* [Action item]
Working from the records below, repeat exactly the lines starting at the line that contains "[Telefono] (53, 158)" and ending at the line that contains "[Facebook] (8, 158)", inclusive.

* [Material for this task]
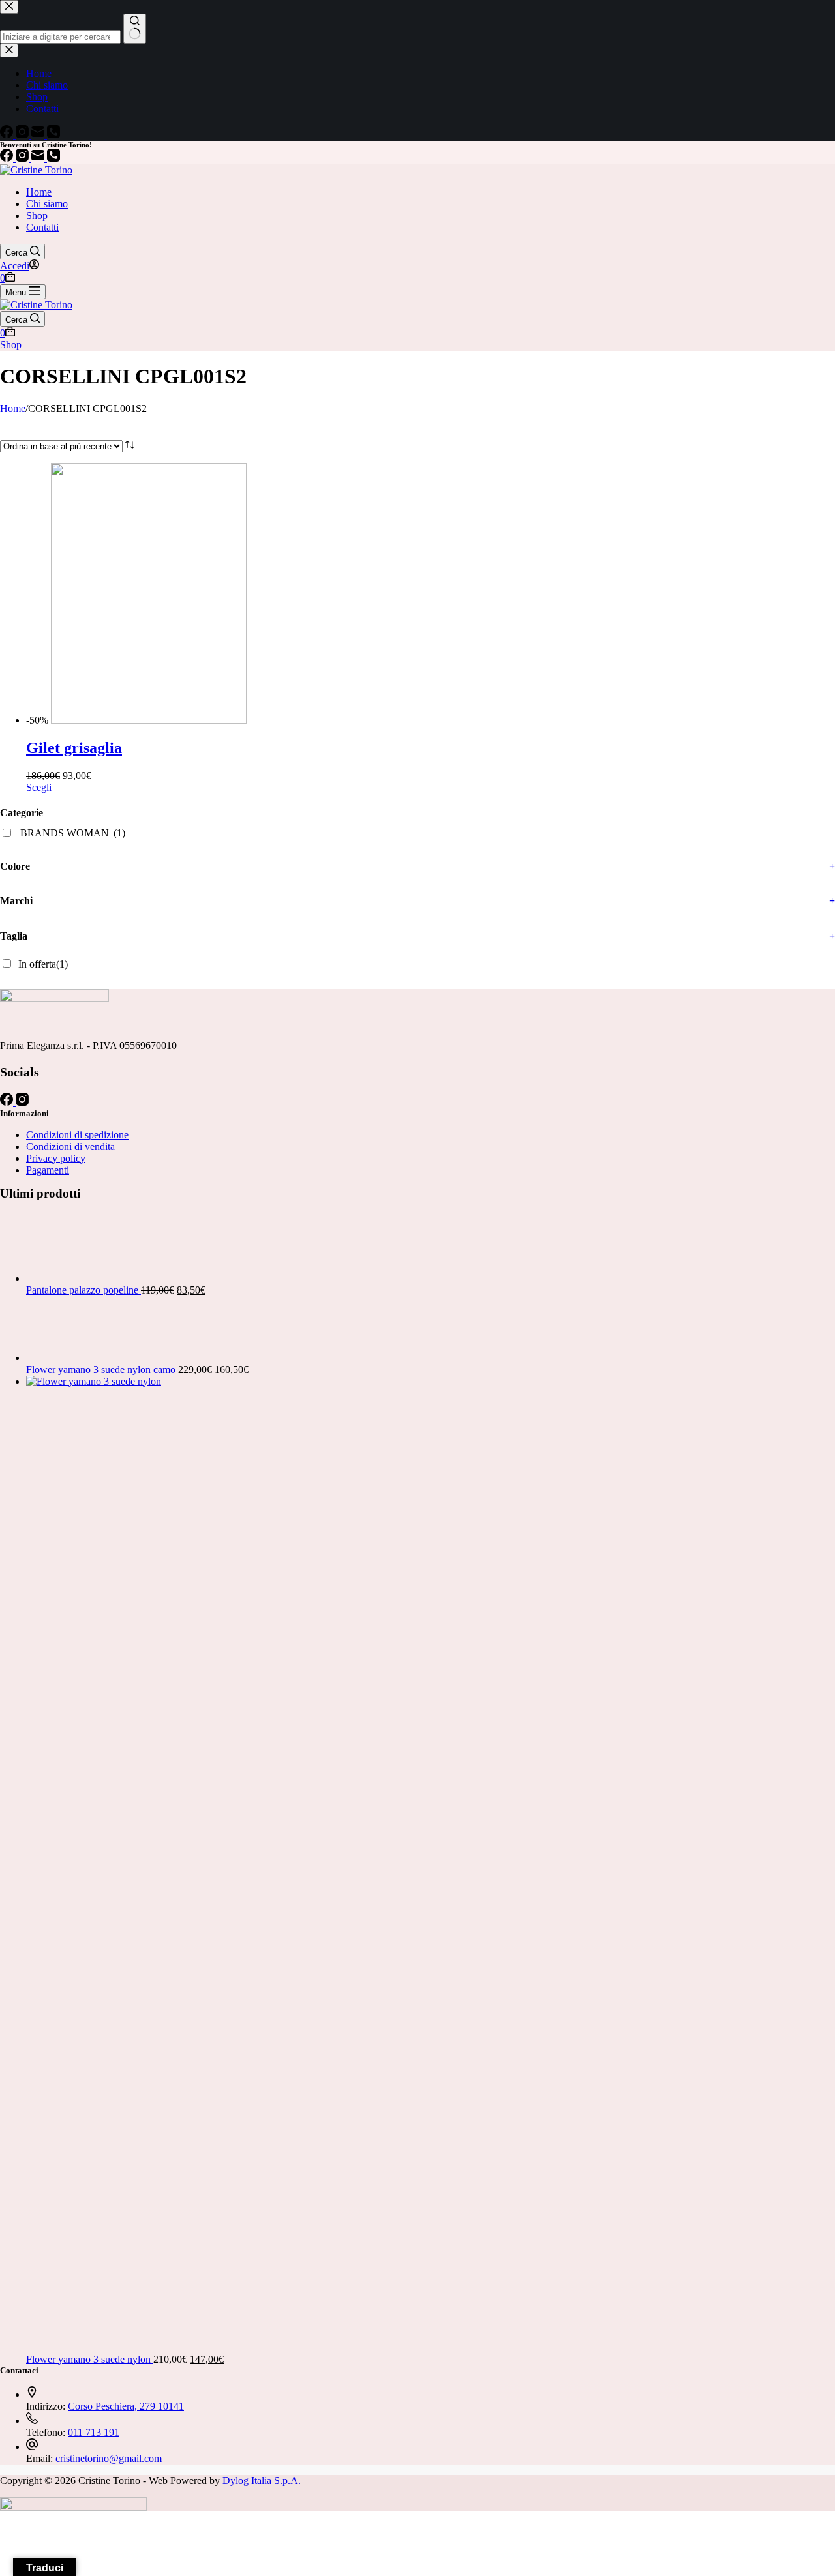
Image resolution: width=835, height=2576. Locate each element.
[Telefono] (53, 158)
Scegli (39, 787)
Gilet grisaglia (74, 747)
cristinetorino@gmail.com (108, 2458)
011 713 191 (93, 2432)
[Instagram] (23, 158)
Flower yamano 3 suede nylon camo (102, 1369)
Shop (37, 215)
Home (39, 192)
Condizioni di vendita (70, 1146)
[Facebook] (8, 158)
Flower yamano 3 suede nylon (89, 2359)
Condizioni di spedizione (77, 1134)
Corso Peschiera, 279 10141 (126, 2406)
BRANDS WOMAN (72, 832)
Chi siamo (47, 203)
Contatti (42, 227)
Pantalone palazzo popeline (83, 1289)
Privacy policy (55, 1158)
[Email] (39, 158)
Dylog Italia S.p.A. (261, 2480)
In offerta (43, 964)
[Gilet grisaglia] (246, 720)
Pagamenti (47, 1170)
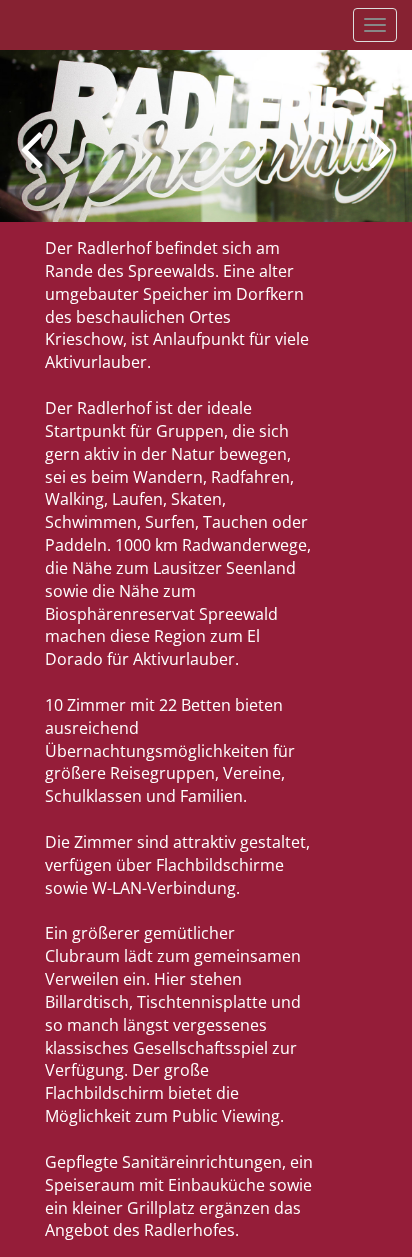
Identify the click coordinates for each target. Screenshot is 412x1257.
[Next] (380, 148)
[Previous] (31, 148)
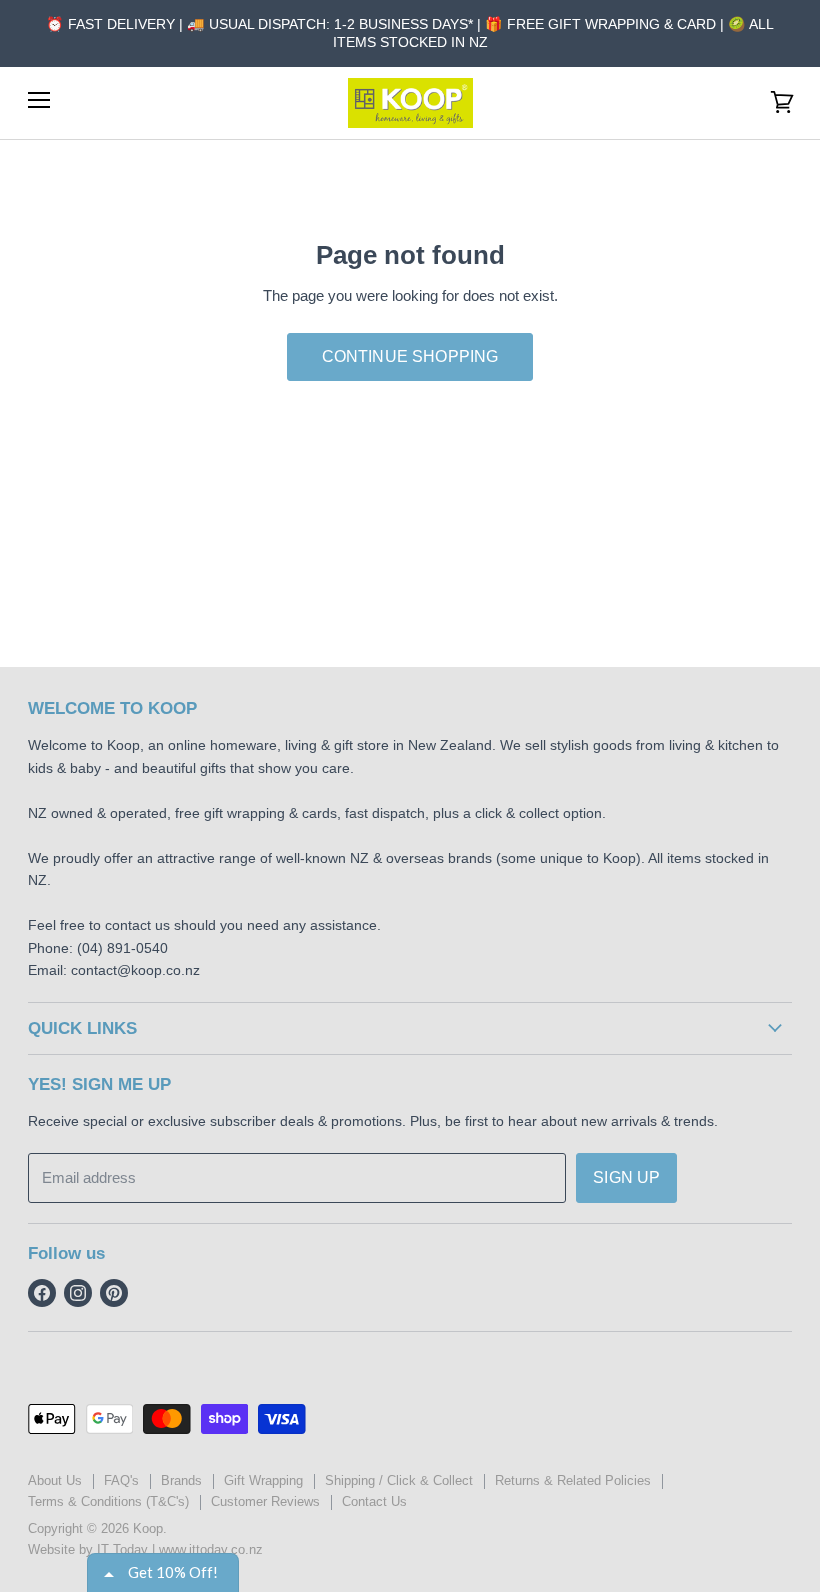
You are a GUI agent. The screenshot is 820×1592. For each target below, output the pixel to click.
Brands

* [Result of this exercise]
[Telefono] (53, 158)
Scegli (39, 787)
Gilet grisaglia (74, 747)
cristinetorino@gmail.com (108, 2458)
011 713 191 (93, 2432)
[Instagram] (23, 158)
Flower yamano 3 suede nylon camo (102, 1369)
Shop (37, 215)
Home (39, 192)
Condizioni di vendita (70, 1146)
[Facebook] (8, 158)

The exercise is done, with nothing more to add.